A positive value indicates net USDC extraction from the pool (wallet is
a net seller of ETH); a negative value indicates net USDC injection
(wallet is a net buyer). This is the primary profitability indicator.

2.2.4 Block-Level Features

Four features capture intra-block positioning and dominance, computed
from the pool's transaction log indexed by block number and log index.

avg_log_index is the mean position of the wallet's transactions
within their respective blocks. Lower values indicate earlier placement,
which in the context of a Uniswap pool is a direct signal of block
construction access: randomly submitted transactions land at positions
determined by mempool ordering, while block builders can place their own
transactions first.

block_capture_rate is the fraction of blocks in which the wallet
accounts for more than 50% of the pool's total swap volume. A wallet
achieving majority volume share in a block has effectively dominated
that block's price discovery.

avg_block_share is the mean fraction of per-block pool volume
attributable to the wallet, across all blocks in which it appears.

avg_txs_per_block and multi_tx_rate measure the intensity
and prevalence of multi-transaction execution within single blocks.
avg_txs_per_block is the mean number of swaps placed by the wallet in
a block; multi_tx_rate is the fraction of blocks containing more than
one such swap. Values above 2 on avg_txs_per_block are consistent
with atomic sandwich execution (frontrun + backrun bracketing a victim
trade).

* [Dataset extract]:
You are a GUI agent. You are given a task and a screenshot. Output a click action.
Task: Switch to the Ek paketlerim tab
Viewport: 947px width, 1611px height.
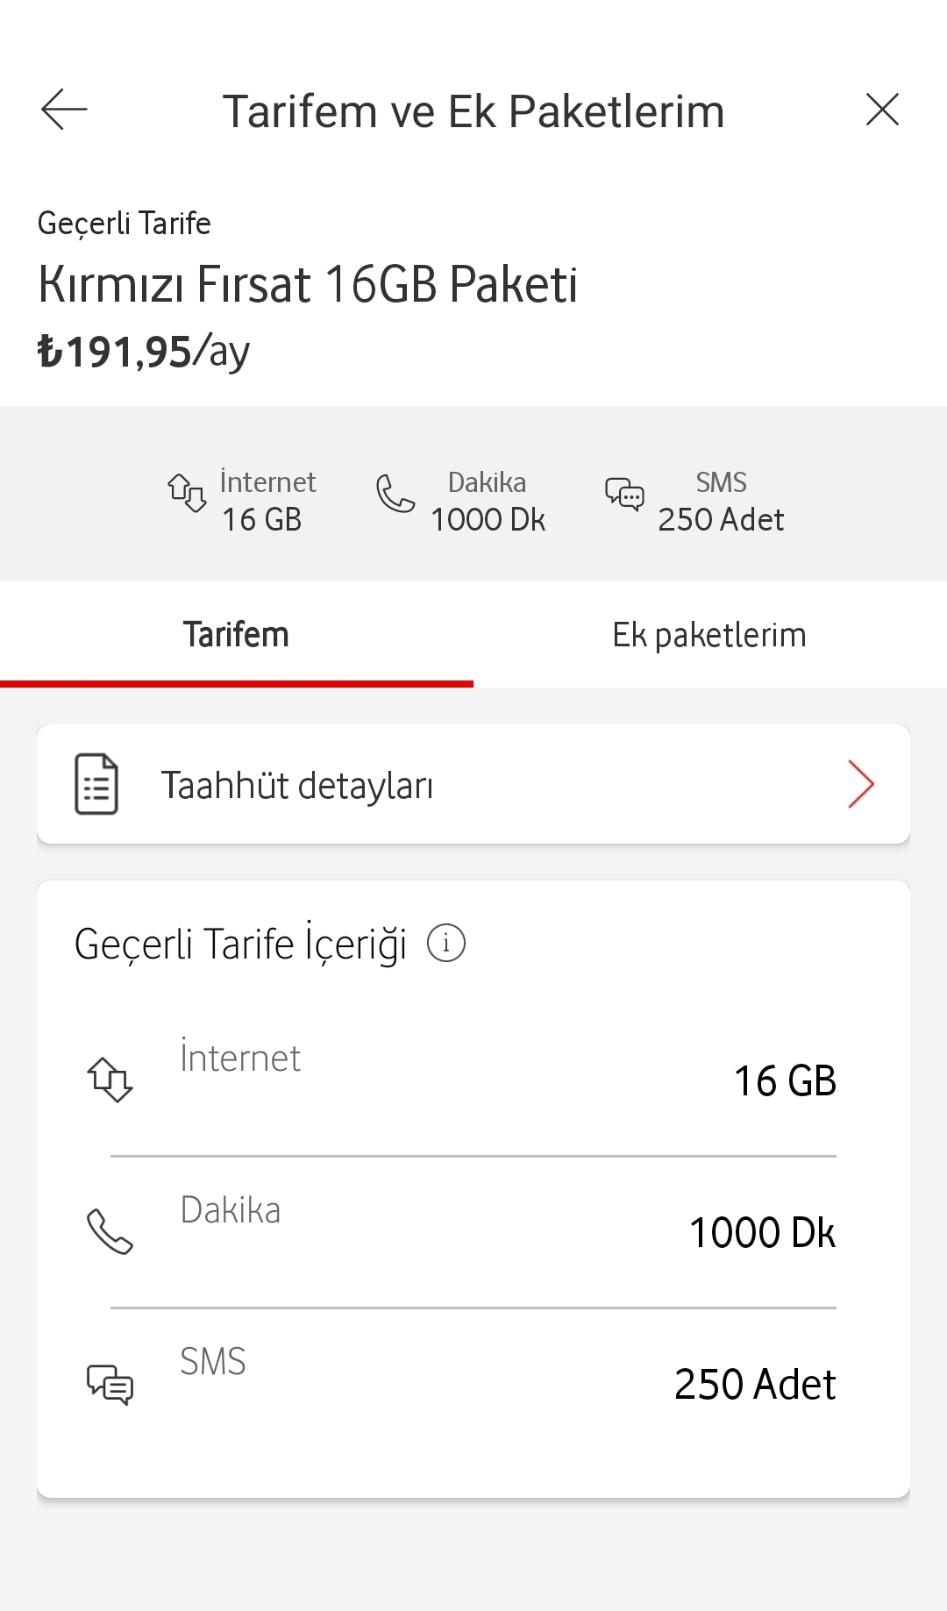tap(709, 635)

* [Set of tasks]:
1. Please repeat the stretch of the block-level features excerpt from "block_capture_rate is the fraction" through "block's price discovery.".
2. According to the block-level features excerpt, what does block_capture_rate measure?

* [Answers to the exercise]:
1.
block_capture_rate is the fraction of blocks in which the wallet
accounts for more than 50% of the pool's total swap volume. A wallet
achieving majority volume share in a block has effectively dominated
that block's price discovery.

2. It is the fraction of blocks in which the wallet accounts for more than 50% of the pool's total swap volume.